Ahora ya llega mucho dinero a la industria cinematográfica alemana. Se constituyen varios grupos de intereses, y mejora el prestigio del sector con su multitud de proyectos especulativos de corta vida. La entrada de capitales acelera además una evolución que ya había comenzado a producirse antes: los largometrajes de ficción van reemplazando los programas anteriores, compuestos por varias películas breves. Las producciones se hacen más costosas y apuestan con más fuerza aun por producciones muy elaboradas y por estrellas como Henny Porten, Hedda Vernon o Mia May. Mientras miles de personas mueren al día en los frentes, la gente busca evadirse de la vida cotidiana mediante melodramas ampulosos, películas policiacas y comedias, un proceso que se aprecia tanto en los cines de campaña como en las salas de la retaguardia. Disfrutan de todo el favor del público películas como Die Gespensterstunde (La hora de los fantasmas, 1916), Der karierte Regenmantel (El impermeable a cuadros, 1917) y Die Liebe der Maria Bonde (Los amores de Maria Bonde, 1918).
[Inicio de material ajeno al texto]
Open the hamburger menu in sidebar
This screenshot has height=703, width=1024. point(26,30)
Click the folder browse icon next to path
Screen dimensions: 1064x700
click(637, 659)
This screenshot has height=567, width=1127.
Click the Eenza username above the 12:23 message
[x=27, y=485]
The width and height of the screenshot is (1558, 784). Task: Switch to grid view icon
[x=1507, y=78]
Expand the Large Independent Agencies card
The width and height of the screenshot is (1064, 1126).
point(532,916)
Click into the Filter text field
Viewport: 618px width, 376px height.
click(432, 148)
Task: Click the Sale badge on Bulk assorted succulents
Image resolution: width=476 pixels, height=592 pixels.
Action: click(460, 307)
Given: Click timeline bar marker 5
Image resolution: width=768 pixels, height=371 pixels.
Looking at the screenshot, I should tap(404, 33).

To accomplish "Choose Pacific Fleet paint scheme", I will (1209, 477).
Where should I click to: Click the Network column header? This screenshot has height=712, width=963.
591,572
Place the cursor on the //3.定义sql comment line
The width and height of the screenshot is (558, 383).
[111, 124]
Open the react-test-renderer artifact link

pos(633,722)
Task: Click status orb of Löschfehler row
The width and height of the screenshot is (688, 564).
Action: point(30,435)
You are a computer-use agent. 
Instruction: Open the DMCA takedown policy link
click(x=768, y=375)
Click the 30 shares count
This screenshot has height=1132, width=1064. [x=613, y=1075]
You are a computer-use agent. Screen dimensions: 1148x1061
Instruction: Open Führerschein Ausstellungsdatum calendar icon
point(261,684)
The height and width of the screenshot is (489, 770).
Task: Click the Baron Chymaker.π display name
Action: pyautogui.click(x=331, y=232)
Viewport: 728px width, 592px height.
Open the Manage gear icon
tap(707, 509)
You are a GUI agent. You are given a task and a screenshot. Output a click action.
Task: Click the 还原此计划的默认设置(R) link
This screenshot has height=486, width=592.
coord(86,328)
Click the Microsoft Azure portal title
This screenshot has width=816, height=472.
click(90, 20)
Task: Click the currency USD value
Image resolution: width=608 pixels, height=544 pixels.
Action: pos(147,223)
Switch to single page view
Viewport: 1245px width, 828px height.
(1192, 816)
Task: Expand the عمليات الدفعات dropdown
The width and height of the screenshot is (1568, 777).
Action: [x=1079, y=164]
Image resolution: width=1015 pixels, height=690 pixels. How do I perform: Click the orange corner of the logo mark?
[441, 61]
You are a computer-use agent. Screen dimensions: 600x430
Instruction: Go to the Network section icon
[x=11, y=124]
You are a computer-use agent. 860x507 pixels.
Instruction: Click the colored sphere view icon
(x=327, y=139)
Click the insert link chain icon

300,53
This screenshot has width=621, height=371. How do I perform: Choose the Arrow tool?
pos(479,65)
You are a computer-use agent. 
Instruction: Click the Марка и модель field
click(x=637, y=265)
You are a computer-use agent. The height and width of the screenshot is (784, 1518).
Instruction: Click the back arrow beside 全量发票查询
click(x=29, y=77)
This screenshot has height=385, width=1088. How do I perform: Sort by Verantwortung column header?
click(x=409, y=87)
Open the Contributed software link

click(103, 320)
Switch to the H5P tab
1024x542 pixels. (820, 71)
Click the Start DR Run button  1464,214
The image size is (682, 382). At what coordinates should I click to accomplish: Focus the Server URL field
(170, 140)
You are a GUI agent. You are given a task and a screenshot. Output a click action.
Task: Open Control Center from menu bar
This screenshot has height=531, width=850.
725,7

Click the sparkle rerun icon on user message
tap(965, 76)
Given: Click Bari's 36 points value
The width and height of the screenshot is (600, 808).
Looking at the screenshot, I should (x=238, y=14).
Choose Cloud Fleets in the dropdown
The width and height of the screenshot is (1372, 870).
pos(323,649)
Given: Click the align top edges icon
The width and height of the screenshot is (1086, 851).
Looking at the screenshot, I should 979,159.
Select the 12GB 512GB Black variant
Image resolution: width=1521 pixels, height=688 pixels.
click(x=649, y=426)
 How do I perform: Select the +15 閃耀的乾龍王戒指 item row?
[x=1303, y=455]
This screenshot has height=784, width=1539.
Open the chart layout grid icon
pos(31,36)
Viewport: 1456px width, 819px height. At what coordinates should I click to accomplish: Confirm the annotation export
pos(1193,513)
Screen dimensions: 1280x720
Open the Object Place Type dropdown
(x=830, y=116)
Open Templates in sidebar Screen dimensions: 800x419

Comparadas con las obras de ficción, la popularidad no sonríe a las películas propagandísticas producidas por la Bufa, predominantemente filmes de guerra de carácter documental. Tanto en el frente como en la retaguardia no deja de intensificarse la insatisfacción con la situación militar y con la progresiva escasez de alimentos, por lo cual el gobierno y el ejército dan un paso adelante más al fundar el 18 de diciembre de 1917 la Universum-Film AG (Ufa), cuyo trasfondo militar se mantiene estrictamente en secreto. A diferencia de la Bufa, la nueva empresa, de orientación comercial, tiene el cometido de concentrarse en elaborar películas de ficción –con un carácter propagandístico siempre oculto– y, por medio de ellas, estabilizar, o incluso elevar, la moral de combate y convocar las últimas fuerzas para resistir. Tal es el cometido de estas películas de ficción con temática no bélica, sino civil y desprovista de implicaciones: contribuir a la victoria, pero en este caso distrayendo a la población con asuntos distintos. Es una ironía de la historia que la Ufa esté sentando con ello los cimientos del futuro de la industria cinematográfica alemana posterior a la Guerra: después de 1918, crecería hasta convertirse en el buque insignia de la cultura cosmopolita de la República de Weimar, puesto que mantendrá hasta que los nazis den por terminada esta época cumbre de la cinematografía alemana.